*TASK DETAILS*
Return every line of the listing below so that it matches the original exactly.

*DATASET RECORDS*
______________________________

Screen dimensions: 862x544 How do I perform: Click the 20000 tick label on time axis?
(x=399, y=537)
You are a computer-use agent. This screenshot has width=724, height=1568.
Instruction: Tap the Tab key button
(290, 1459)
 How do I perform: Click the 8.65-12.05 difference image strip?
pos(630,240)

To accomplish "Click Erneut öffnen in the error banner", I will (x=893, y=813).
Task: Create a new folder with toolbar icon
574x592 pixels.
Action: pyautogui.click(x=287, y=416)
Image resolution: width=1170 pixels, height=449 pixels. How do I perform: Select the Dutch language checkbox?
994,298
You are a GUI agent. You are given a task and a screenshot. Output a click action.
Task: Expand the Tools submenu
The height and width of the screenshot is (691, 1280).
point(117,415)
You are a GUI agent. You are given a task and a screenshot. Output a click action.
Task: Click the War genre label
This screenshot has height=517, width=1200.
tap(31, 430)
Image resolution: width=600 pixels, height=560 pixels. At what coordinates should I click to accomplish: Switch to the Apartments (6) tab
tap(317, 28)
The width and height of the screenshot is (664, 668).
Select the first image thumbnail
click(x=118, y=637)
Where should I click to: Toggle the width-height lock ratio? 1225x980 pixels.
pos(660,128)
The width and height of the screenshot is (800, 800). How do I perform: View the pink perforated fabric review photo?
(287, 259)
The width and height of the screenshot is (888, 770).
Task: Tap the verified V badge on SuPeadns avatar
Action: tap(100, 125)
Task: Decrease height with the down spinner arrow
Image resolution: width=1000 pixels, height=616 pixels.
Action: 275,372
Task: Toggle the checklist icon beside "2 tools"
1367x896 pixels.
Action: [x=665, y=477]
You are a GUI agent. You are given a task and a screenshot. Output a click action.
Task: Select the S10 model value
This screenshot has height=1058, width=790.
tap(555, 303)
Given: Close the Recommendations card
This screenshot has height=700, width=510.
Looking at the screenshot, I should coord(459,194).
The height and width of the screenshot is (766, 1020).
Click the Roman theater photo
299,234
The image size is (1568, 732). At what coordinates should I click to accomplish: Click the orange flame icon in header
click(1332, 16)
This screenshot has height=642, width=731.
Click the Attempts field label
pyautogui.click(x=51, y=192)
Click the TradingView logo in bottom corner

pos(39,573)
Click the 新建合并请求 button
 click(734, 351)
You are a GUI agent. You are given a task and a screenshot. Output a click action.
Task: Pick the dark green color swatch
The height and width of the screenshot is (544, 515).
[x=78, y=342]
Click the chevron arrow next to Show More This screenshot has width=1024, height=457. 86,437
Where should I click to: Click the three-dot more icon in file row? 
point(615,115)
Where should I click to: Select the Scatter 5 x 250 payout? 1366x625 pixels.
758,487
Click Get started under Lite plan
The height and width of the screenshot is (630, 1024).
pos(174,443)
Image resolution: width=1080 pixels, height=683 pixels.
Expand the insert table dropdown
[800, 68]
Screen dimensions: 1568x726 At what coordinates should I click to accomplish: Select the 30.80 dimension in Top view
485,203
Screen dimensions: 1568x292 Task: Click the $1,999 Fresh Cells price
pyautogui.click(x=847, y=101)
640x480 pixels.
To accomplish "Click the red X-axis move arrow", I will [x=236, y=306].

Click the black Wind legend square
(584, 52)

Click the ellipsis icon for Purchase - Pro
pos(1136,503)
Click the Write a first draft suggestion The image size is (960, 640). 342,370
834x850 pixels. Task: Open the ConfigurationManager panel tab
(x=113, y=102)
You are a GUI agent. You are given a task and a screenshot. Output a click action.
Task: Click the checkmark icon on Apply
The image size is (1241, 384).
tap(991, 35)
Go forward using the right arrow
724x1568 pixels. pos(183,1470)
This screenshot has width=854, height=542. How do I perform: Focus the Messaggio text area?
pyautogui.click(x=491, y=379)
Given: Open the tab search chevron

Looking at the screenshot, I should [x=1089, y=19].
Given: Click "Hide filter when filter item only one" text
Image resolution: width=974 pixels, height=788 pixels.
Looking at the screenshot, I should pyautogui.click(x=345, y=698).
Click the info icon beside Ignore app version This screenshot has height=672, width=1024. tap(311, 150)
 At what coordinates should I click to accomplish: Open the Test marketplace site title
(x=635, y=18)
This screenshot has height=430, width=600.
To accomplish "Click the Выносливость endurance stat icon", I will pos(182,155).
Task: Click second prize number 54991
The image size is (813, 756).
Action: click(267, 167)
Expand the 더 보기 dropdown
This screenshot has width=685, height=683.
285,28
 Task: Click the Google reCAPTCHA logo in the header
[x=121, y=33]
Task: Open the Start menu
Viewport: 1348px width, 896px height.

______________________________

*WRITTEN ANSWER*
Screen dimensions: 862x544 How do I perform: Click the 20000 tick label on time axis?
(x=399, y=537)
You are a computer-use agent. This screenshot has width=724, height=1568.
Instruction: Tap the Tab key button
(290, 1459)
 How do I perform: Click the 8.65-12.05 difference image strip?
pos(630,240)

To accomplish "Click Erneut öffnen in the error banner", I will (x=893, y=813).
Task: Create a new folder with toolbar icon
574x592 pixels.
Action: pyautogui.click(x=287, y=416)
Image resolution: width=1170 pixels, height=449 pixels. How do I perform: Select the Dutch language checkbox?
994,298
You are a GUI agent. You are given a task and a screenshot. Output a click action.
Task: Expand the Tools submenu
The height and width of the screenshot is (691, 1280).
point(117,415)
You are a GUI agent. You are given a task and a screenshot. Output a click action.
Task: Click the War genre label
This screenshot has height=517, width=1200.
tap(31, 430)
Image resolution: width=600 pixels, height=560 pixels. At what coordinates should I click to accomplish: Switch to the Apartments (6) tab
tap(317, 28)
The width and height of the screenshot is (664, 668).
Select the first image thumbnail
click(x=118, y=637)
Where should I click to: Toggle the width-height lock ratio? 1225x980 pixels.
pos(660,128)
The width and height of the screenshot is (800, 800). How do I perform: View the pink perforated fabric review photo?
(287, 259)
The width and height of the screenshot is (888, 770).
Task: Tap the verified V badge on SuPeadns avatar
Action: tap(100, 125)
Task: Decrease height with the down spinner arrow
Image resolution: width=1000 pixels, height=616 pixels.
Action: 275,372
Task: Toggle the checklist icon beside "2 tools"
1367x896 pixels.
Action: [x=665, y=477]
You are a GUI agent. You are given a task and a screenshot. Output a click action.
Task: Select the S10 model value
This screenshot has height=1058, width=790.
tap(555, 303)
Given: Close the Recommendations card
This screenshot has height=700, width=510.
Looking at the screenshot, I should coord(459,194).
The height and width of the screenshot is (766, 1020).
Click the Roman theater photo
299,234
The image size is (1568, 732). At what coordinates should I click to accomplish: Click the orange flame icon in header
click(1332, 16)
This screenshot has height=642, width=731.
Click the Attempts field label
pyautogui.click(x=51, y=192)
Click the TradingView logo in bottom corner

pos(39,573)
Click the 新建合并请求 button
 click(734, 351)
You are a GUI agent. You are given a task and a screenshot. Output a click action.
Task: Pick the dark green color swatch
The height and width of the screenshot is (544, 515).
[x=78, y=342]
Click the chevron arrow next to Show More This screenshot has width=1024, height=457. 86,437
Where should I click to: Click the three-dot more icon in file row? 
point(615,115)
Where should I click to: Select the Scatter 5 x 250 payout? 1366x625 pixels.
758,487
Click Get started under Lite plan
The height and width of the screenshot is (630, 1024).
pos(174,443)
Image resolution: width=1080 pixels, height=683 pixels.
Expand the insert table dropdown
[800, 68]
Screen dimensions: 1568x726 At what coordinates should I click to accomplish: Select the 30.80 dimension in Top view
485,203
Screen dimensions: 1568x292 Task: Click the $1,999 Fresh Cells price
pyautogui.click(x=847, y=101)
640x480 pixels.
To accomplish "Click the red X-axis move arrow", I will [x=236, y=306].

Click the black Wind legend square
(584, 52)

Click the ellipsis icon for Purchase - Pro
pos(1136,503)
Click the Write a first draft suggestion The image size is (960, 640). 342,370
834x850 pixels. Task: Open the ConfigurationManager panel tab
(x=113, y=102)
You are a GUI agent. You are given a task and a screenshot. Output a click action.
Task: Click the checkmark icon on Apply
The image size is (1241, 384).
tap(991, 35)
Go forward using the right arrow
724x1568 pixels. pos(183,1470)
This screenshot has width=854, height=542. How do I perform: Focus the Messaggio text area?
pyautogui.click(x=491, y=379)
Given: Open the tab search chevron

Looking at the screenshot, I should [x=1089, y=19].
Given: Click "Hide filter when filter item only one" text
Image resolution: width=974 pixels, height=788 pixels.
Looking at the screenshot, I should pyautogui.click(x=345, y=698).
Click the info icon beside Ignore app version This screenshot has height=672, width=1024. tap(311, 150)
 At what coordinates should I click to accomplish: Open the Test marketplace site title
(x=635, y=18)
This screenshot has height=430, width=600.
To accomplish "Click the Выносливость endurance stat icon", I will pos(182,155).
Task: Click second prize number 54991
The image size is (813, 756).
Action: click(267, 167)
Expand the 더 보기 dropdown
This screenshot has width=685, height=683.
285,28
 Task: Click the Google reCAPTCHA logo in the header
[x=121, y=33]
Task: Open the Start menu
Viewport: 1348px width, 896px height.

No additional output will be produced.